-------- SOURCE RECORDS

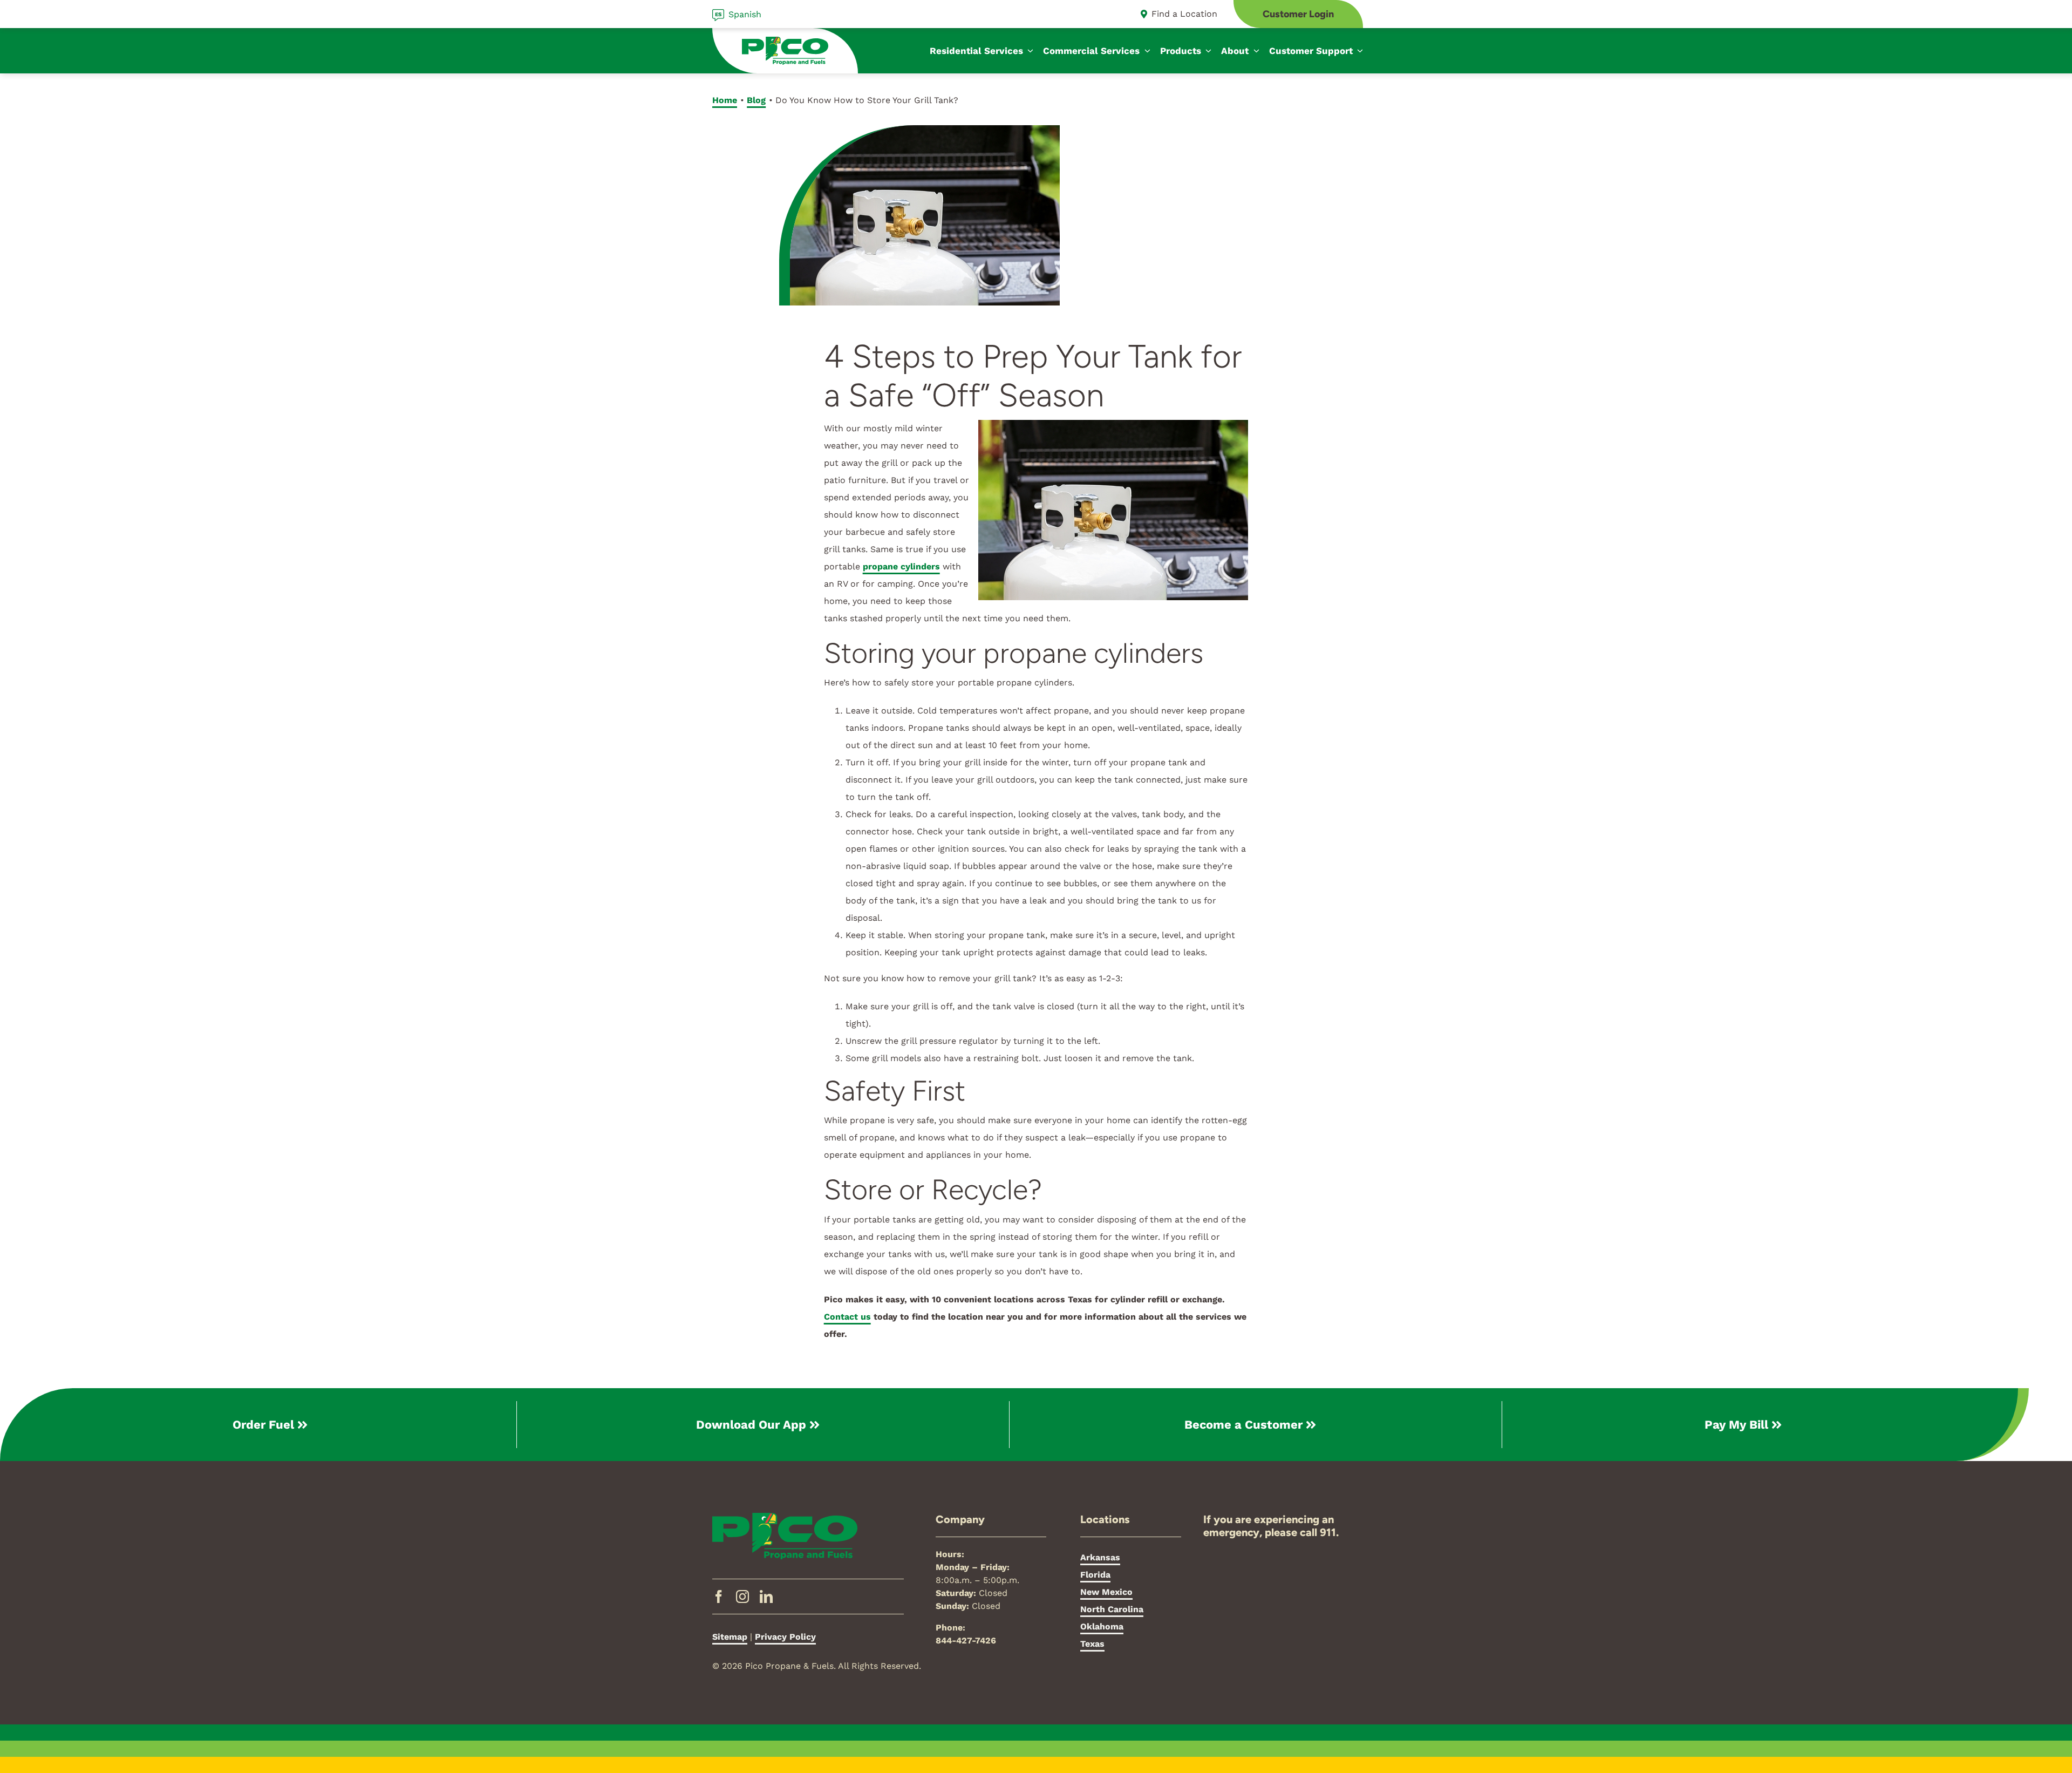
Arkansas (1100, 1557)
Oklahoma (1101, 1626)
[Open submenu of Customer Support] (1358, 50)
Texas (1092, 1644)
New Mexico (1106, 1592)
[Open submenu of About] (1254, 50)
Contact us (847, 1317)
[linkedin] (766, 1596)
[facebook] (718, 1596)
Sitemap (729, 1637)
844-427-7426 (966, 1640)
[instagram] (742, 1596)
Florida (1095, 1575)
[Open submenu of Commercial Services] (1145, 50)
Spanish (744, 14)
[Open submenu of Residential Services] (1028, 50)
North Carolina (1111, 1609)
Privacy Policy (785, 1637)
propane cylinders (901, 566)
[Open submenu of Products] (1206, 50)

----------------

## ACTIVITY
Reply with nothing but a number. State how many lines in the records hold the word "Open".

## TASK OUTPUT
5